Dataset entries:
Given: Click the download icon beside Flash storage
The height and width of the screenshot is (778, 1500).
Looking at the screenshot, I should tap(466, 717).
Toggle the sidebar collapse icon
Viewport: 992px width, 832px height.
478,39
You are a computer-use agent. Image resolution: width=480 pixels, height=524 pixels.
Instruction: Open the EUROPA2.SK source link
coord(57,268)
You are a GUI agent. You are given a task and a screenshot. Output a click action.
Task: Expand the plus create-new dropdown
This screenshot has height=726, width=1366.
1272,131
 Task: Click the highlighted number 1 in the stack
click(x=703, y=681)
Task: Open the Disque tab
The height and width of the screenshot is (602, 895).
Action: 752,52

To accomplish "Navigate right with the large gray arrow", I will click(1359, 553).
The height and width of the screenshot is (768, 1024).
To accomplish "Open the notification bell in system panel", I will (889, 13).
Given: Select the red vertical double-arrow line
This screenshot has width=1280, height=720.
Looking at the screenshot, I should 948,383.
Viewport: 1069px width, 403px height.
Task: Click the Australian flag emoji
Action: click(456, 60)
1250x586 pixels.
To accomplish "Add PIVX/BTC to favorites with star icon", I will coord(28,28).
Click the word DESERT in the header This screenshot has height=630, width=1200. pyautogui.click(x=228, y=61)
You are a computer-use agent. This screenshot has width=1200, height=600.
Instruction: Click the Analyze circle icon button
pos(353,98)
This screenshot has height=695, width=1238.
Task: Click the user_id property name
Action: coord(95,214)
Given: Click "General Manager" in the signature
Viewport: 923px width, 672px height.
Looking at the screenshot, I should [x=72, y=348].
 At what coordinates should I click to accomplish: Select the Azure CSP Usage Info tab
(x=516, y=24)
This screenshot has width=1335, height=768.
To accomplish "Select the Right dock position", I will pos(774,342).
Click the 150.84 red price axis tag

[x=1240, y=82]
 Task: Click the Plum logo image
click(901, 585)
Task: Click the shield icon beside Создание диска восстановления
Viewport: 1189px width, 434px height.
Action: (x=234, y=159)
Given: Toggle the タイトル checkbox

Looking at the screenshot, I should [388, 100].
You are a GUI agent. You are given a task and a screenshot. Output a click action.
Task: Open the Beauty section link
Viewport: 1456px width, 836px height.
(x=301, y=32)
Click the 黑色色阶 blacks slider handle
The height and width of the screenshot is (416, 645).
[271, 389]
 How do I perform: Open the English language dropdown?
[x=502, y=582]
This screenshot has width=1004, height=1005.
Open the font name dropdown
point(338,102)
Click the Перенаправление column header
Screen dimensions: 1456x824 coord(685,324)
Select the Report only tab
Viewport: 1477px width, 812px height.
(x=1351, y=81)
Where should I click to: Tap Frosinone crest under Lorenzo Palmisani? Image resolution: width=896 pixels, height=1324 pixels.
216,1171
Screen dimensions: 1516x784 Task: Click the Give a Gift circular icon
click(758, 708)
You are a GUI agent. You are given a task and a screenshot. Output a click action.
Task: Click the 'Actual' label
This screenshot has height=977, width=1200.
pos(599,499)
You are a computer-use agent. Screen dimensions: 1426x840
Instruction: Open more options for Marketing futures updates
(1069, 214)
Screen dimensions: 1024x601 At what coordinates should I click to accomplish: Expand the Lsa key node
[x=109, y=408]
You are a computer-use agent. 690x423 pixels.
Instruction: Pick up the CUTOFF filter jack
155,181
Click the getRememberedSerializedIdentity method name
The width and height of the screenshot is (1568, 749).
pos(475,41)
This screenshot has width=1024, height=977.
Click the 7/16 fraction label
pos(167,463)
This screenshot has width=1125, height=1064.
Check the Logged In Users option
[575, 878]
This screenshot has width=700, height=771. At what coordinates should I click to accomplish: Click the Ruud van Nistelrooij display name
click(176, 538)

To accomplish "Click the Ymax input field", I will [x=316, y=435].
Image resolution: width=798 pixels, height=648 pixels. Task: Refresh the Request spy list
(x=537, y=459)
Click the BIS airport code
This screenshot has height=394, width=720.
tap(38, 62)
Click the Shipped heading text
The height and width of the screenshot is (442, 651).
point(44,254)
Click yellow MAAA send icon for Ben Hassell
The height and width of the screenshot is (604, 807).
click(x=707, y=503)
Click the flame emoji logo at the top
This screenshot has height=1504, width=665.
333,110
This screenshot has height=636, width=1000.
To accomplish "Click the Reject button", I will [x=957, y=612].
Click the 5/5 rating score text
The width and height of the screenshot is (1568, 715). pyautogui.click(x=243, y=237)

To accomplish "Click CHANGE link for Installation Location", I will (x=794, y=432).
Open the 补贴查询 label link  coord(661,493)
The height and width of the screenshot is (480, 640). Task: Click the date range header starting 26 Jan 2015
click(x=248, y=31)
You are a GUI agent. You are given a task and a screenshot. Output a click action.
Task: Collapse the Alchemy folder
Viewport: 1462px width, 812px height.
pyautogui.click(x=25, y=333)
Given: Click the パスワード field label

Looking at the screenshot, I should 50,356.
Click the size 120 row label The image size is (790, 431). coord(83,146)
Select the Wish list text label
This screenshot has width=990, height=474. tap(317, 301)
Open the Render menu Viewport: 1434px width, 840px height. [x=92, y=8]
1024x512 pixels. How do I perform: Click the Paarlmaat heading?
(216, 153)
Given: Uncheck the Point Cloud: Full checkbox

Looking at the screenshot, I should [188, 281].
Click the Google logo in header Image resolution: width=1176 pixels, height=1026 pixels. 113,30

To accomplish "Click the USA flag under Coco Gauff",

WHAT TO WORK ON> Search the records above for the string "computer". Report each line that has it.

TASK SOLUTION>
You are a computer-use agent. Image resolution: width=480 pixels, height=524 pixels.
You are a computer-use agent. This screenshot has width=1200, height=600.
You are a computer-use agent. Screen dimensions: 1426x840
You are a computer-use agent. 690x423 pixels.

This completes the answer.